Investieren, wo der Hebel am grössten ist
Ausgelöst durch geopolitische Spannungen und brutale Kriege, ist die weltweite Aufrüstungswelle ein Fakt. Als neutrales, wohlhabendes Land mit humanitärem Anspruch und mit dem «internationalen Genf» – Heimat vieler UNO-Organisationen – bietet sich der Schweiz die Chance, insbesondere dort zu investieren, wo sie einen grossen Hebel hat, über eine grosse Expertise verfügt und globale Lücken schliessen kann: in die weltweite Förderung demokratischer Werte und der Menschenrechte sowie in menschliche Sicherheit und internationalen Klimaschutz.
Wer Nachhaltigkeit und die Agenda 2030 mit Leidenschaft, Überzeugung und dem nötigen Einsatz fördert, stärkt die nationale Widerstandskraft und beugt Konflikten vor, bevor sie erst entstehen – hierzulande, und weltweit.
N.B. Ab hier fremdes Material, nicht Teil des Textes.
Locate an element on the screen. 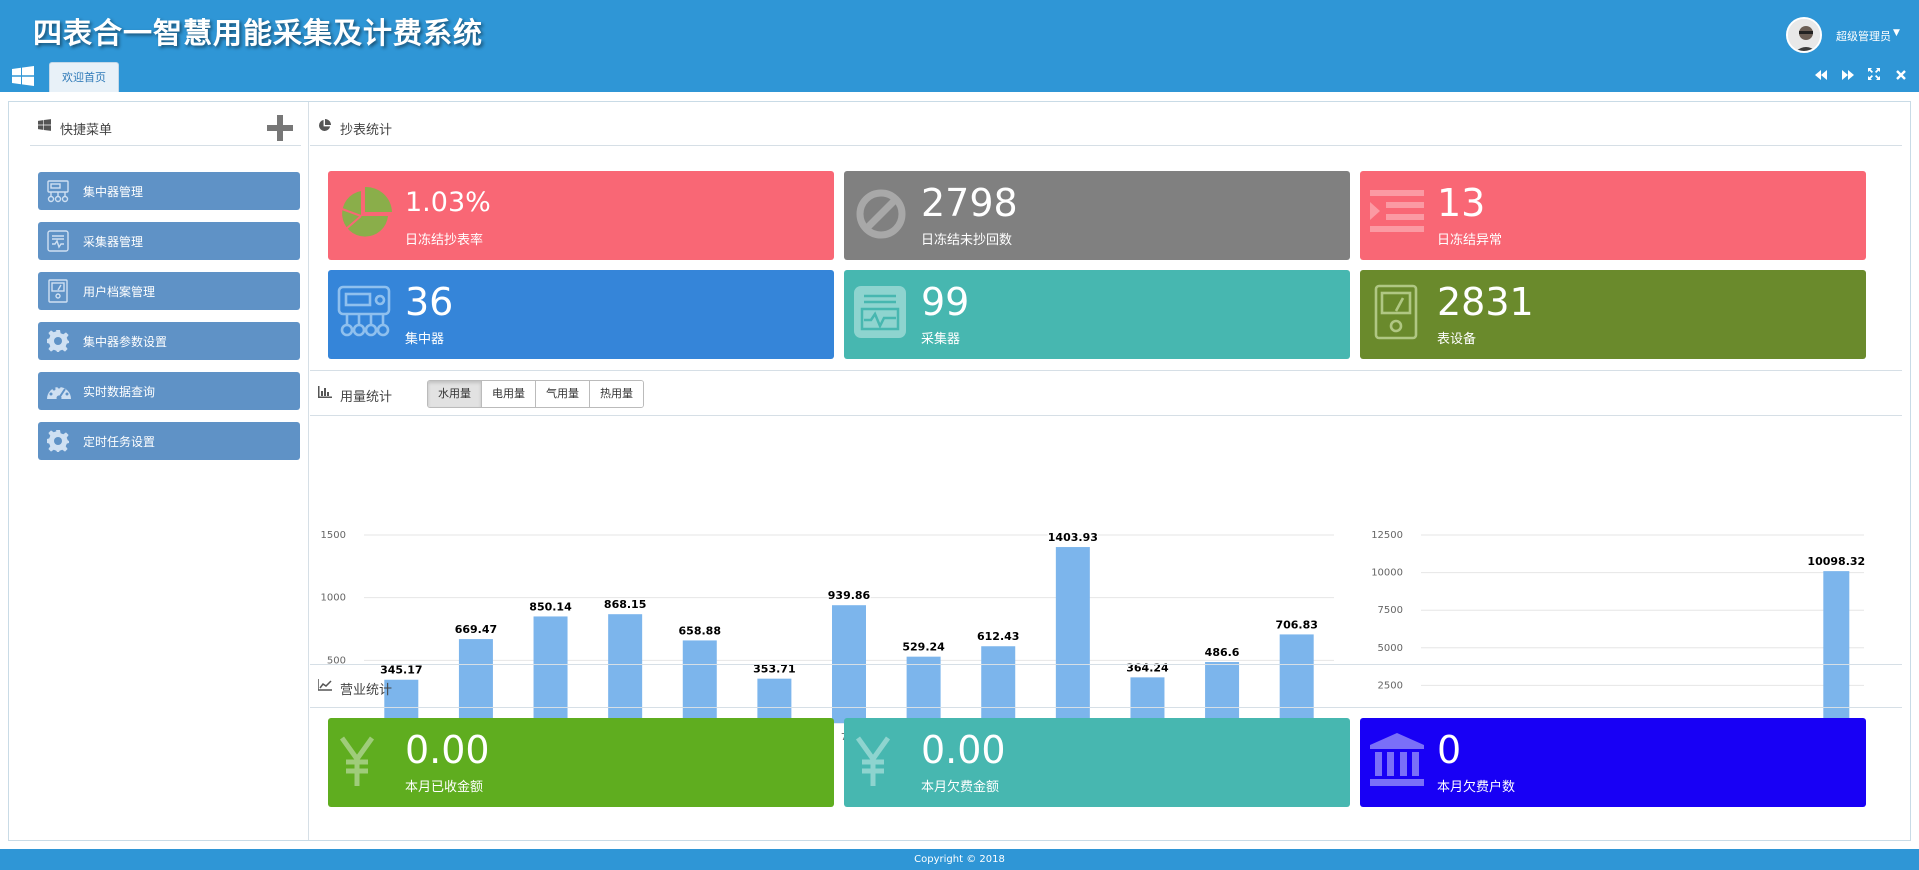 Image resolution: width=1919 pixels, height=870 pixels. card-value: 13 is located at coordinates (1462, 203).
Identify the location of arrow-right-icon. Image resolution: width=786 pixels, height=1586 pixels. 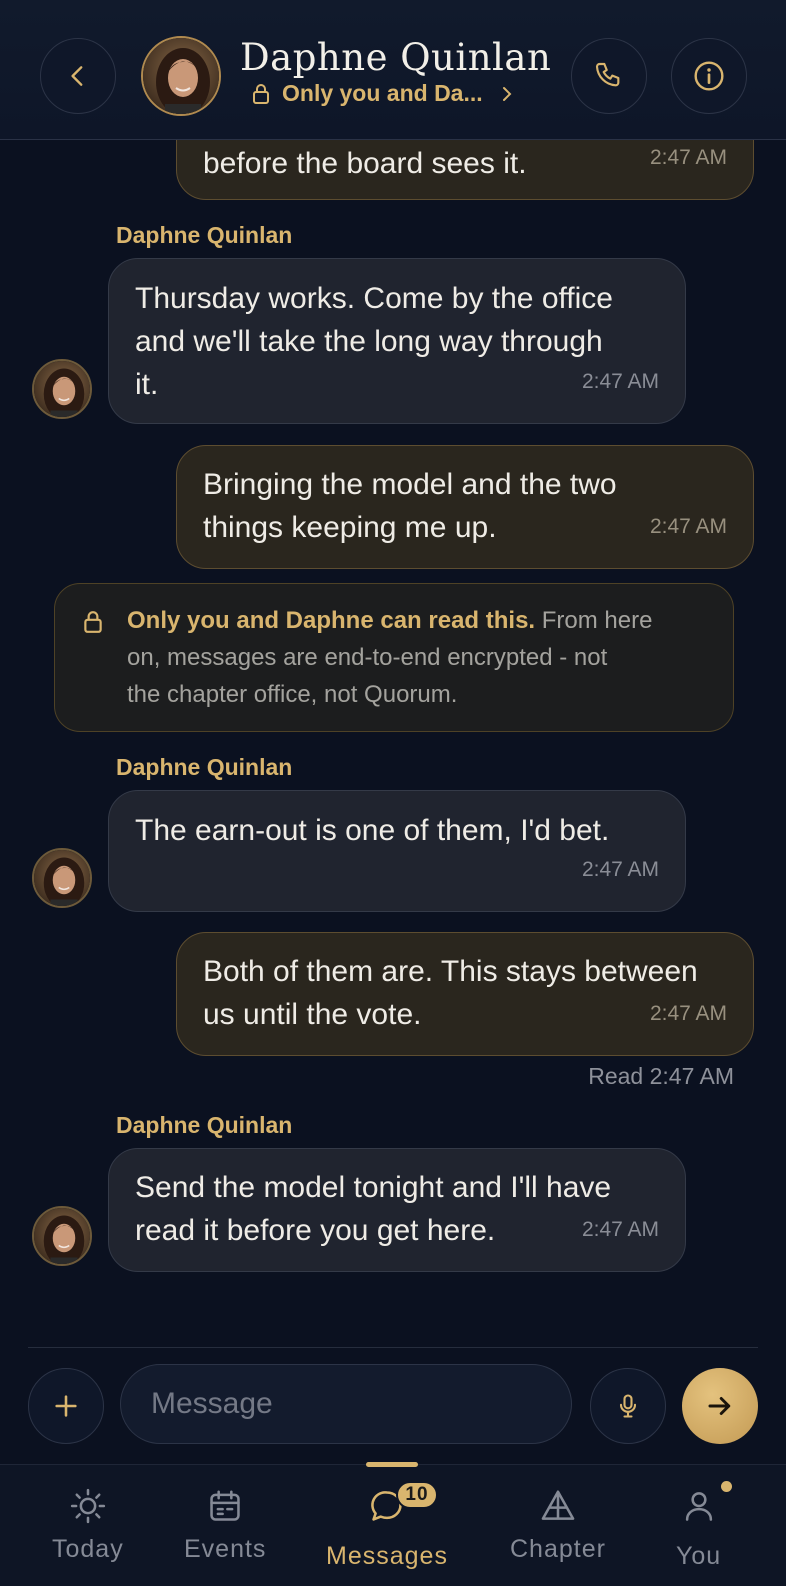
(720, 1406).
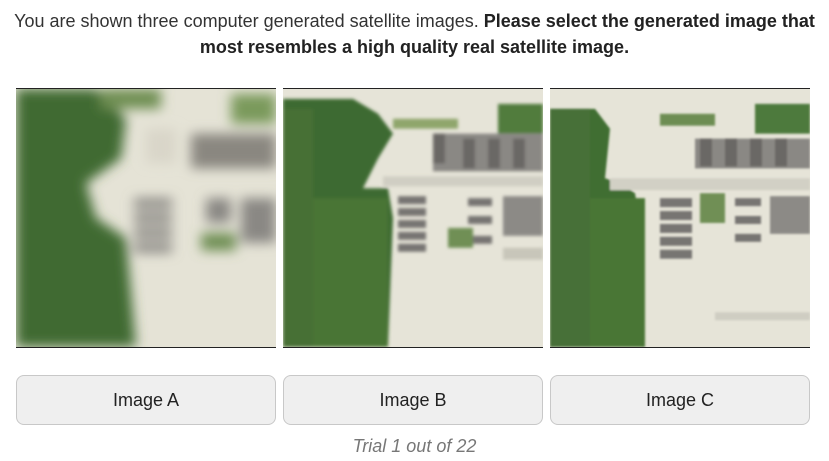 The image size is (829, 461). What do you see at coordinates (413, 400) in the screenshot?
I see `image-b-button: Image B` at bounding box center [413, 400].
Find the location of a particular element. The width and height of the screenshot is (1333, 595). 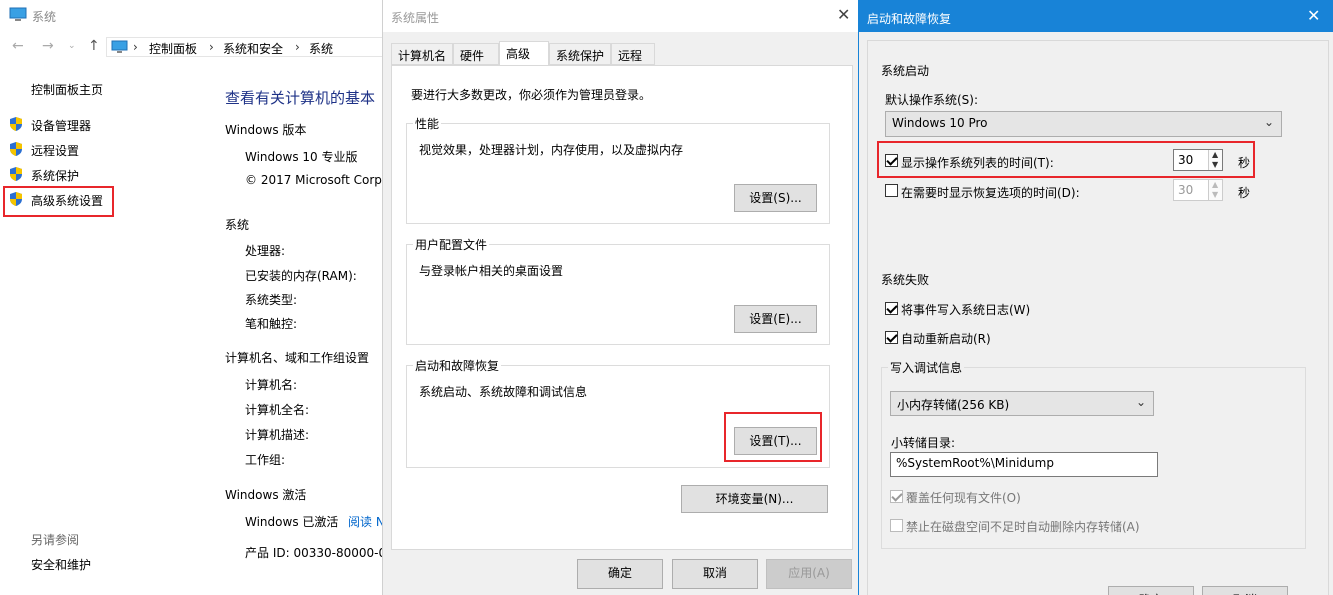

system-window-title: 系统 is located at coordinates (44, 17).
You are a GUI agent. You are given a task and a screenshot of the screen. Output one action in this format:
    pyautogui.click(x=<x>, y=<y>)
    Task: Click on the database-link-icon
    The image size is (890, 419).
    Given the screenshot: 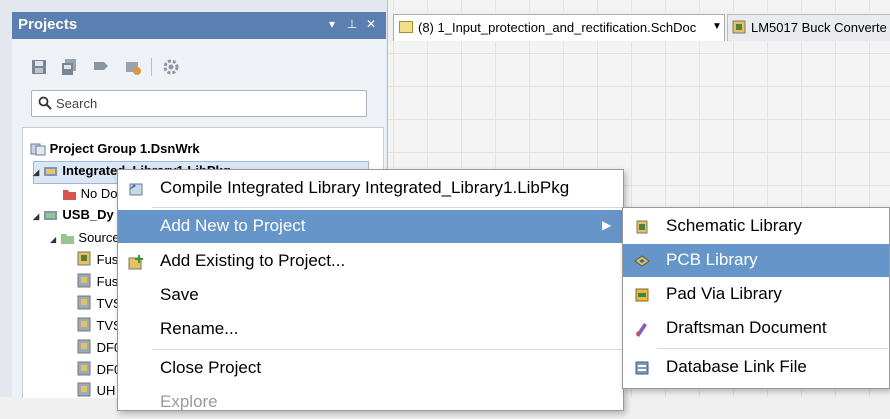 What is the action you would take?
    pyautogui.click(x=642, y=368)
    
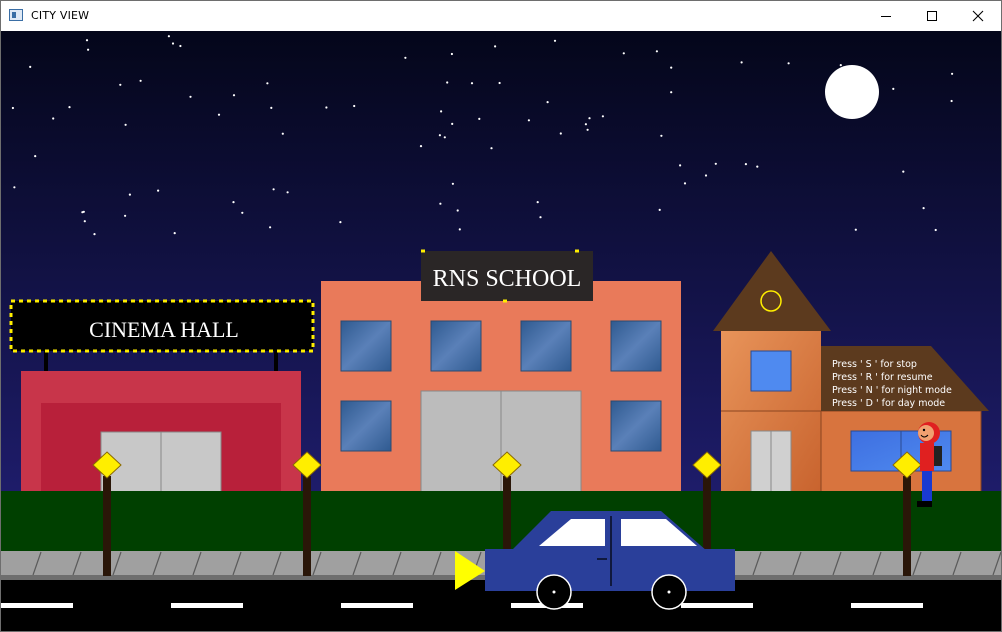 This screenshot has width=1002, height=632. What do you see at coordinates (501, 372) in the screenshot?
I see `rns-school: RNS SCHOOL` at bounding box center [501, 372].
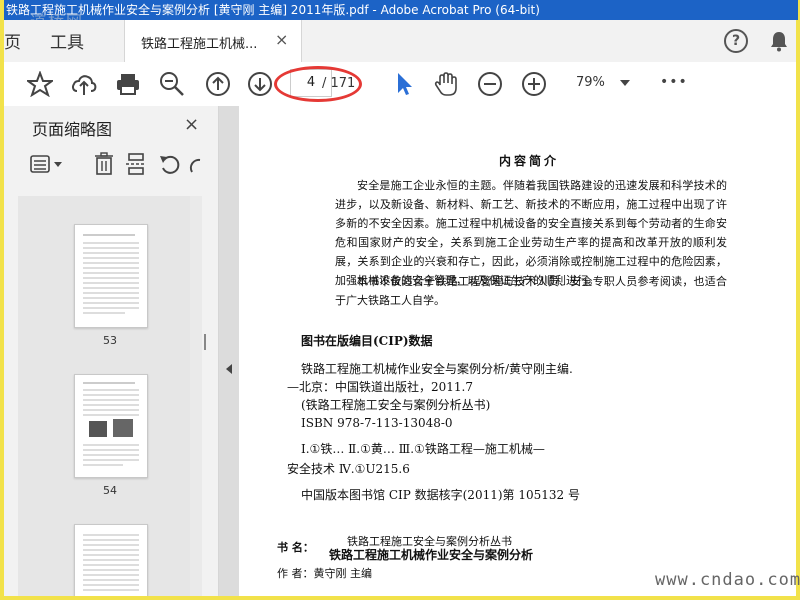  What do you see at coordinates (229, 369) in the screenshot?
I see `chevron-left-icon` at bounding box center [229, 369].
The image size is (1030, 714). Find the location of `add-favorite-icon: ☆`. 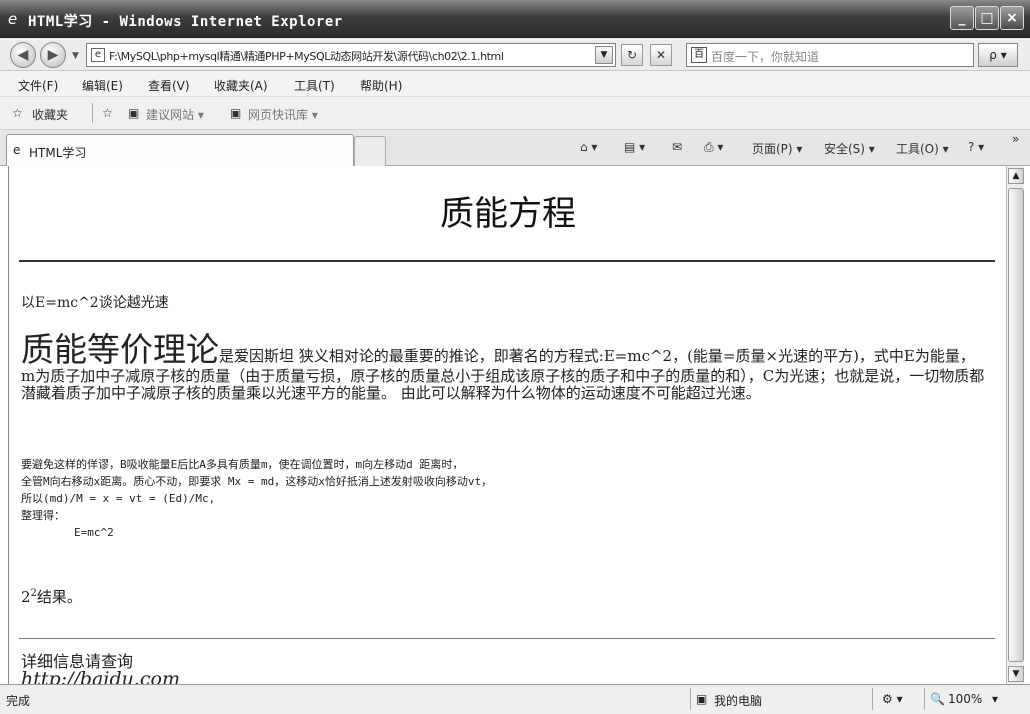

add-favorite-icon: ☆ is located at coordinates (108, 113).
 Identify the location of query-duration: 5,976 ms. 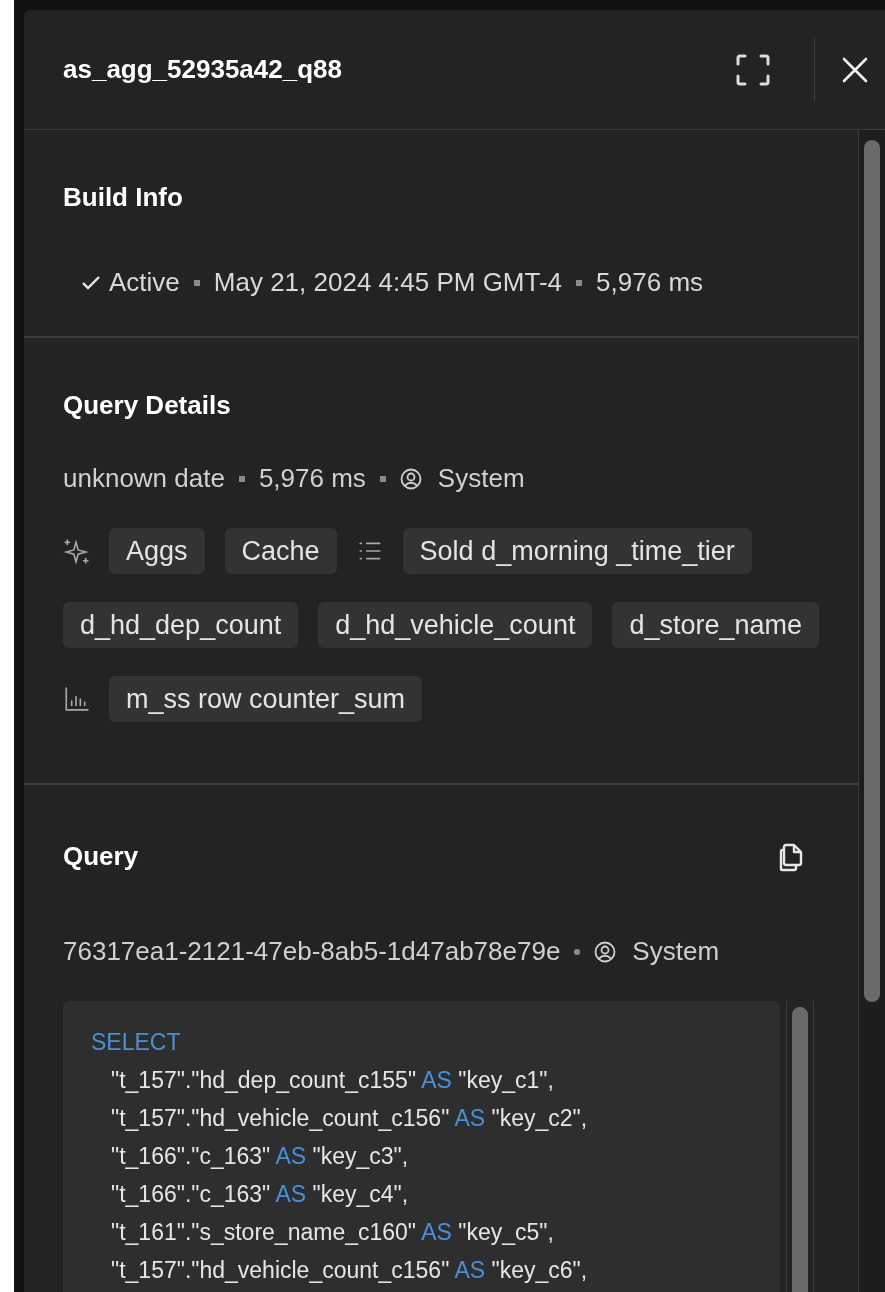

Damit sind die SDGs Ausgangspunkt und Fundament einer tatsächlich umfassenden Sicherheitsstrategie eines jeden Landes inklusive der Schweiz.
* Rianne Roshier ist Geschäftsleiterin der zivilgesellschaftlichen Plattform Agenda 2030 und vertritt die Zivilgesellschaft in der offiziellen Begleitgruppe Agenda 2030 des Bundes.